**PROMPT A:**
Repeat the passage of the Port Royal essay from "Somewhere along the" up to and including "those long-gone days.".
**PROMPT B:**
Write the next part of the Port Royal essay, picking up after its last sentence.

**SELECTED TEXT:**
>>>

By Scott Graber
It is Saturday morning, early, and I’m in Port Royal where it is raining.
This morning I’ve got my coffee, Chock Full o’ Nuts, and a cranberry scone — the scone actually baked by me several days ago. Today being Saturday, I’m without a newspaper — and though news stories can be retrieved from the laptop, which I’m now using, am reluctant to clutter-up my sleep-laundered brain.
Perhaps I’ll read.
Somewhere along the line, perhaps when I was 16 or 17, I wandered into a library and picked-up a novel written by Nevil Shute entitled “Trustee from the Toolroom.”
I don’t understand how this happened because previous trips to this small, underused hospital library usually involved looking through large photographic folios chock full of photographs of German soldiers ransacking Warsaw or bedraggled American soldiers on the 38th Parallel. These folios, and 25-cent hamburgers at the nearby hospital cafeteria, were my motivation in those long-gone days.

<<<

(Items stored from a collection)
>>>

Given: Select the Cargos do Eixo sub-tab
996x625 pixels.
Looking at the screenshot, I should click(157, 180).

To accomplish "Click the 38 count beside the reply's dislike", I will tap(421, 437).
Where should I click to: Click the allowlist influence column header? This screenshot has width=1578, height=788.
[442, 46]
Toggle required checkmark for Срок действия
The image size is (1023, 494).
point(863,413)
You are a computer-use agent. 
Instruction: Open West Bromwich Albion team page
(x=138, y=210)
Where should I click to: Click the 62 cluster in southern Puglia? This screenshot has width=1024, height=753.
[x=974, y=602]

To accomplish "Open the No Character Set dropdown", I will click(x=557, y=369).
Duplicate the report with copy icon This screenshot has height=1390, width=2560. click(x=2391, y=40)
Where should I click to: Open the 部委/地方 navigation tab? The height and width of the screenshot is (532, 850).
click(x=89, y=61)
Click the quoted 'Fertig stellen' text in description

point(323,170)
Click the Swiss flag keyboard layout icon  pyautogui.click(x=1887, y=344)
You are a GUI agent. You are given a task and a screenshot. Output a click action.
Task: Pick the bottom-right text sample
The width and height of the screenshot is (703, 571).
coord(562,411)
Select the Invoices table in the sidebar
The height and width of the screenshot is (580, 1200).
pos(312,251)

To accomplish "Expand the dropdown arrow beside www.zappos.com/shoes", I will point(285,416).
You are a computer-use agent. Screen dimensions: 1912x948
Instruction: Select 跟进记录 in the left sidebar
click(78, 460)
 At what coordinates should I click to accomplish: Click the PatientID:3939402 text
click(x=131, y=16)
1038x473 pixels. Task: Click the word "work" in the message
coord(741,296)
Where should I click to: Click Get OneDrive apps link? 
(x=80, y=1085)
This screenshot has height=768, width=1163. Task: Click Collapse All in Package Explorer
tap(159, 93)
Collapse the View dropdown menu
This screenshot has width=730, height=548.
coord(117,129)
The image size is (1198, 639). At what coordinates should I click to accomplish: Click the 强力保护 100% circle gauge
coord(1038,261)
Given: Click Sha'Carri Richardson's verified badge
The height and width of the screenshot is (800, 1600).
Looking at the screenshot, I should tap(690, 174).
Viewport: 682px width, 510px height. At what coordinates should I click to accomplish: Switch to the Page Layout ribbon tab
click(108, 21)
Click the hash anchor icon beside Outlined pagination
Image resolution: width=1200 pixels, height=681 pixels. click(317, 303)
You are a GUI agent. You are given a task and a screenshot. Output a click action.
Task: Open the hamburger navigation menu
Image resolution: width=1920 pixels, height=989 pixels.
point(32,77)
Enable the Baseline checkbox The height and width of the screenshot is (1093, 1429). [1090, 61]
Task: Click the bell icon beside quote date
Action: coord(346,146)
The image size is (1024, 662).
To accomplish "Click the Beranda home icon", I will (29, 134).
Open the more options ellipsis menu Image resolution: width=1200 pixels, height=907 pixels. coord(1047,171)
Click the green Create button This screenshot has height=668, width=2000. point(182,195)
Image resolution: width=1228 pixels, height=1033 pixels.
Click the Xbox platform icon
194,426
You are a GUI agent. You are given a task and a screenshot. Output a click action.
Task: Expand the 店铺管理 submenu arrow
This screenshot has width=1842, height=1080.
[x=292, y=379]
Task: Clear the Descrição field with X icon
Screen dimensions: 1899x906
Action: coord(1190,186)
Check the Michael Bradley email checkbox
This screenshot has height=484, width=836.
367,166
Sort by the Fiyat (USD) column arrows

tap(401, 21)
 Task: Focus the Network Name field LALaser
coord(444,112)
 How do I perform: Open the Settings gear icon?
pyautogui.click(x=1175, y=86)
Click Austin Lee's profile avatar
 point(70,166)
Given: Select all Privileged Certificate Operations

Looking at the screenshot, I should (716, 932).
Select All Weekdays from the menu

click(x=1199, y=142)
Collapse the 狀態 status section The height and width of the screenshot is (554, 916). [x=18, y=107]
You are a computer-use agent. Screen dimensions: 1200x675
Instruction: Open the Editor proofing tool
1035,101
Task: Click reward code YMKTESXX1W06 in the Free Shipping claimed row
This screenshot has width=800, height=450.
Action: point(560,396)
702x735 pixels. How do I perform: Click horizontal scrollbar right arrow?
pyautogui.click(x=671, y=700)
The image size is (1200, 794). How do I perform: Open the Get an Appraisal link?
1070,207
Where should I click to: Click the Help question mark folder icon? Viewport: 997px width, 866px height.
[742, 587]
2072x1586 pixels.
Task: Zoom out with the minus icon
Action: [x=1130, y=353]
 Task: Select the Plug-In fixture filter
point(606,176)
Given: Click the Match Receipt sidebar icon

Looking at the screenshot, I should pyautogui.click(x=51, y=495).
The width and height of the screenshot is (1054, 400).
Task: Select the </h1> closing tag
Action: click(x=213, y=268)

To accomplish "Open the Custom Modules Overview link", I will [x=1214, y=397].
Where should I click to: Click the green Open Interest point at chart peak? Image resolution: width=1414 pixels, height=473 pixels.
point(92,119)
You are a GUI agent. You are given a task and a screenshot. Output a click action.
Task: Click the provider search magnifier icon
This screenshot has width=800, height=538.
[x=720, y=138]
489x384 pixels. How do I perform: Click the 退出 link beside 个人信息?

<<<

**EXERCISE ANSWER A:**
Somewhere along the line, perhaps when I was 16 or 17, I wandered into a library and picked-up a novel written by Nevil Shute entitled “Trustee from the Toolroom.”
I don’t understand how this happened because previous trips to this small, underused hospital library usually involved looking through large photographic folios chock full of photographs of German soldiers ransacking Warsaw or bedraggled American soldiers on the 38th Parallel. These folios, and 25-cent hamburgers at the nearby hospital cafeteria, were my motivation in those long-gone days.

**EXERCISE ANSWER B:**
“Trustee from the Toolroom” is a story about an underachiever who is given a job well beyond his pay grade. This task sends a quiet, contemplative man on a quest to the South Pacific where he recovers a small inheritance that enables him to raise his dead sister’s child.
“Trustee from the Toolroom” captured my imagination, leading me like a Sidewinder heat-seeking missile to other writers of fiction.
Twenty years later I stumbled upon Shirley Hazzard and her novel “Transit of Venus” — a novel that compelled me to read everything else this woman had written including, “The Great Fire.” In November of this year, I was delighted to see that the New Yorker had done a retrospective profile on Shirley Hazzard and her writing.
“The Transit of Venus” articulates the values by which it seeks to be judged; one character is praised for having a “meticulous voice from another century”; a second for his “fidelity to unfashionable ideals.” A book within the book passes the ultimate test – “Open at any page and find truth, like the Bible.”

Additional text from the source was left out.